What the task asks =
Please return all of the material below unchanged, line for line.

─── Data

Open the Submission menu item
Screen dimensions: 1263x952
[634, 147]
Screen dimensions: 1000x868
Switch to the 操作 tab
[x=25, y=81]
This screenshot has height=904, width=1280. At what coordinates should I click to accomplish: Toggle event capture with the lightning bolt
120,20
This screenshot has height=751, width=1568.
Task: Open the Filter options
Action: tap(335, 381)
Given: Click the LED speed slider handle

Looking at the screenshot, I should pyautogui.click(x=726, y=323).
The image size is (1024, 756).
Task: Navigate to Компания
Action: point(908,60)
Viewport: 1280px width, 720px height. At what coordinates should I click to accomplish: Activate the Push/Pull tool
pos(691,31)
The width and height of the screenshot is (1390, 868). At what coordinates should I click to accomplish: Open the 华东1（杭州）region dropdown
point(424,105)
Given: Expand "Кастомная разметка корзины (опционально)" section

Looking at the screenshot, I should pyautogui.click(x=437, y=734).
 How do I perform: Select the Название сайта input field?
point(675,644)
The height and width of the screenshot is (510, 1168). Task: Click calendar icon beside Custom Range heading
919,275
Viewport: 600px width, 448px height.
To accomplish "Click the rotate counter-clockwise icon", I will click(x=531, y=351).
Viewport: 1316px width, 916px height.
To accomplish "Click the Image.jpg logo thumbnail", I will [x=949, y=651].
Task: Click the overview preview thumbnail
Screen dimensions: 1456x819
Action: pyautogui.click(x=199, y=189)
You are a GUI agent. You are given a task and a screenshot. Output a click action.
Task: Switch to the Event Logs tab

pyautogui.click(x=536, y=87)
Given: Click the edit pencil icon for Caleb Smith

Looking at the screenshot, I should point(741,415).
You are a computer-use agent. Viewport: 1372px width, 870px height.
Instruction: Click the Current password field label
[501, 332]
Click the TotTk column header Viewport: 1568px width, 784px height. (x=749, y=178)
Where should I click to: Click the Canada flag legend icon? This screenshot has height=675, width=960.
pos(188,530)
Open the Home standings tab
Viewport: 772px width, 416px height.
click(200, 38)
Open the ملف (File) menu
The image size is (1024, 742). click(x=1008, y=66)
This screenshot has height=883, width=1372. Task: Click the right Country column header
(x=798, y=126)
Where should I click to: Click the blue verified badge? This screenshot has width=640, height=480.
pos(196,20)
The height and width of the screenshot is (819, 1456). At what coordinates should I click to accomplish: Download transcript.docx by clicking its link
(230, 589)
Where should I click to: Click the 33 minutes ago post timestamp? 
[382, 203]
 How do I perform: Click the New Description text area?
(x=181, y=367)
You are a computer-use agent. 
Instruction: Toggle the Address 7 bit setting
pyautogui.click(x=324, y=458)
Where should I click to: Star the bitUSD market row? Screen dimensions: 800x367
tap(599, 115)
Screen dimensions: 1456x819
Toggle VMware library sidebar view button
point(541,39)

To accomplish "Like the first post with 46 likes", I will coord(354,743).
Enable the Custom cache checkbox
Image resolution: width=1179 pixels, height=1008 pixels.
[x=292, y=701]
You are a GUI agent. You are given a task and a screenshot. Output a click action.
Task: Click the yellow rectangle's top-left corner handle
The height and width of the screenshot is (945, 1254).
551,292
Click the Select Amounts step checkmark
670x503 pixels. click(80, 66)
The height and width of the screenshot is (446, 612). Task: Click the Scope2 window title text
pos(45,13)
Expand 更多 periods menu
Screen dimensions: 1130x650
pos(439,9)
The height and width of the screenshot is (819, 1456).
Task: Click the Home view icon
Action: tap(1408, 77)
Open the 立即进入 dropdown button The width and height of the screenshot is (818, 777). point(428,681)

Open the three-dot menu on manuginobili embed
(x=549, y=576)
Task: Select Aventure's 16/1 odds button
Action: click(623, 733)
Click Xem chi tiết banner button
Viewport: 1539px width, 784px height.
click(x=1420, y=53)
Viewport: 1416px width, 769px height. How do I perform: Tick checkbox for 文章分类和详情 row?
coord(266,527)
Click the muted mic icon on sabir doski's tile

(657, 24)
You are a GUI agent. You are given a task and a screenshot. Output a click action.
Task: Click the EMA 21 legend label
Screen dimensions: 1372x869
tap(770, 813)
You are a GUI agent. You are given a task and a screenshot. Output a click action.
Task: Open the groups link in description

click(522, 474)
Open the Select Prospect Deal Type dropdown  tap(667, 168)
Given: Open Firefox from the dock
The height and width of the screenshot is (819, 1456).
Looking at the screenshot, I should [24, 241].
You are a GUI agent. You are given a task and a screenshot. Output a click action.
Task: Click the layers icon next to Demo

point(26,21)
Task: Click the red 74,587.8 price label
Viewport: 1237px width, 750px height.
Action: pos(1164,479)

──────

Exercise result =
Open the Submission menu item
Screen dimensions: 1263x952
[634, 147]
Screen dimensions: 1000x868
Switch to the 操作 tab
[x=25, y=81]
This screenshot has height=904, width=1280. At what coordinates should I click to accomplish: Toggle event capture with the lightning bolt
120,20
This screenshot has height=751, width=1568.
Task: Open the Filter options
Action: tap(335, 381)
Given: Click the LED speed slider handle

Looking at the screenshot, I should pyautogui.click(x=726, y=323).
The image size is (1024, 756).
Task: Navigate to Компания
Action: point(908,60)
Viewport: 1280px width, 720px height. At what coordinates should I click to accomplish: Activate the Push/Pull tool
pos(691,31)
The width and height of the screenshot is (1390, 868). At what coordinates should I click to accomplish: Open the 华东1（杭州）region dropdown
point(424,105)
Given: Expand "Кастомная разметка корзины (опционально)" section

Looking at the screenshot, I should pyautogui.click(x=437, y=734).
 How do I perform: Select the Название сайта input field?
point(675,644)
The height and width of the screenshot is (510, 1168). Task: Click calendar icon beside Custom Range heading
919,275
Viewport: 600px width, 448px height.
To accomplish "Click the rotate counter-clockwise icon", I will click(x=531, y=351).
Viewport: 1316px width, 916px height.
To accomplish "Click the Image.jpg logo thumbnail", I will [x=949, y=651].
Task: Click the overview preview thumbnail
Screen dimensions: 1456x819
Action: pyautogui.click(x=199, y=189)
You are a GUI agent. You are given a task and a screenshot. Output a click action.
Task: Switch to the Event Logs tab

pyautogui.click(x=536, y=87)
Given: Click the edit pencil icon for Caleb Smith

Looking at the screenshot, I should point(741,415).
You are a computer-use agent. Viewport: 1372px width, 870px height.
Instruction: Click the Current password field label
[501, 332]
Click the TotTk column header Viewport: 1568px width, 784px height. (x=749, y=178)
Where should I click to: Click the Canada flag legend icon? This screenshot has height=675, width=960.
pos(188,530)
Open the Home standings tab
Viewport: 772px width, 416px height.
click(200, 38)
Open the ملف (File) menu
The image size is (1024, 742). click(x=1008, y=66)
This screenshot has height=883, width=1372. Task: Click the right Country column header
(x=798, y=126)
Where should I click to: Click the blue verified badge? This screenshot has width=640, height=480.
pos(196,20)
The height and width of the screenshot is (819, 1456). At what coordinates should I click to accomplish: Download transcript.docx by clicking its link
(230, 589)
Where should I click to: Click the 33 minutes ago post timestamp? 
[382, 203]
 How do I perform: Click the New Description text area?
(x=181, y=367)
You are a computer-use agent. 
Instruction: Toggle the Address 7 bit setting
pyautogui.click(x=324, y=458)
Where should I click to: Star the bitUSD market row? Screen dimensions: 800x367
tap(599, 115)
Screen dimensions: 1456x819
Toggle VMware library sidebar view button
point(541,39)

To accomplish "Like the first post with 46 likes", I will coord(354,743).
Enable the Custom cache checkbox
Image resolution: width=1179 pixels, height=1008 pixels.
[x=292, y=701]
You are a GUI agent. You are given a task and a screenshot. Output a click action.
Task: Click the yellow rectangle's top-left corner handle
The height and width of the screenshot is (945, 1254).
551,292
Click the Select Amounts step checkmark
670x503 pixels. click(80, 66)
The height and width of the screenshot is (446, 612). Task: Click the Scope2 window title text
pos(45,13)
Expand 更多 periods menu
Screen dimensions: 1130x650
pos(439,9)
The height and width of the screenshot is (819, 1456).
Task: Click the Home view icon
Action: tap(1408, 77)
Open the 立即进入 dropdown button The width and height of the screenshot is (818, 777). point(428,681)

Open the three-dot menu on manuginobili embed
(x=549, y=576)
Task: Select Aventure's 16/1 odds button
Action: click(623, 733)
Click Xem chi tiết banner button
Viewport: 1539px width, 784px height.
click(x=1420, y=53)
Viewport: 1416px width, 769px height. How do I perform: Tick checkbox for 文章分类和详情 row?
coord(266,527)
Click the muted mic icon on sabir doski's tile

(657, 24)
You are a GUI agent. You are given a task and a screenshot. Output a click action.
Task: Click the EMA 21 legend label
Screen dimensions: 1372x869
tap(770, 813)
You are a GUI agent. You are given a task and a screenshot. Output a click action.
Task: Open the groups link in description

click(522, 474)
Open the Select Prospect Deal Type dropdown  tap(667, 168)
Given: Open Firefox from the dock
The height and width of the screenshot is (819, 1456).
Looking at the screenshot, I should [24, 241].
You are a GUI agent. You are given a task and a screenshot. Output a click action.
Task: Click the layers icon next to Demo

point(26,21)
Task: Click the red 74,587.8 price label
Viewport: 1237px width, 750px height.
Action: pos(1164,479)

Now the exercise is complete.